===== RECORDS SUPPLIED
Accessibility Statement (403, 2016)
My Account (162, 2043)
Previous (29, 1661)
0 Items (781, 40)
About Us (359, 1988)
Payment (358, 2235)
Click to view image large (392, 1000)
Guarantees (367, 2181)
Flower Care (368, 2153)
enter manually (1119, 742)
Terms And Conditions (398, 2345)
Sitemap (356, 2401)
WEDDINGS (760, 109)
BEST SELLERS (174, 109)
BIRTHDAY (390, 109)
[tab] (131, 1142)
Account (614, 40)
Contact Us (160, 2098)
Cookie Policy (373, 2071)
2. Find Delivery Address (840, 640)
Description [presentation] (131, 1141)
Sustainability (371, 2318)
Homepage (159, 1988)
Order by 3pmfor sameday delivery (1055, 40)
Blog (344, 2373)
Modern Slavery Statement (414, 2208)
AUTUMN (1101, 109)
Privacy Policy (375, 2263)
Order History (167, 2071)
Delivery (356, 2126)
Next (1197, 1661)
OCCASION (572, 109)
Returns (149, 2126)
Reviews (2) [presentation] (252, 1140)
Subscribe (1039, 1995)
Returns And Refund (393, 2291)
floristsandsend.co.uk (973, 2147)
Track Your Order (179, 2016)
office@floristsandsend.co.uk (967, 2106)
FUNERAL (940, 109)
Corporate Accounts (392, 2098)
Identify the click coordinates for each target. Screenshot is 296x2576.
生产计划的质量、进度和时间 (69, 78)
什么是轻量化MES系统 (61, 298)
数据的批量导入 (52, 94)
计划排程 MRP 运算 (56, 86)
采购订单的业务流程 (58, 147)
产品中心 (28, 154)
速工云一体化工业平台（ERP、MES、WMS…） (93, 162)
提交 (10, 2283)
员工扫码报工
==========
YOUR INSTRUCTIONS ▸
Where a line above contains the word "Statement", show that line.

TASK SOLUTION ▸
Accessibility Statement (403, 2016)
Modern Slavery Statement (414, 2208)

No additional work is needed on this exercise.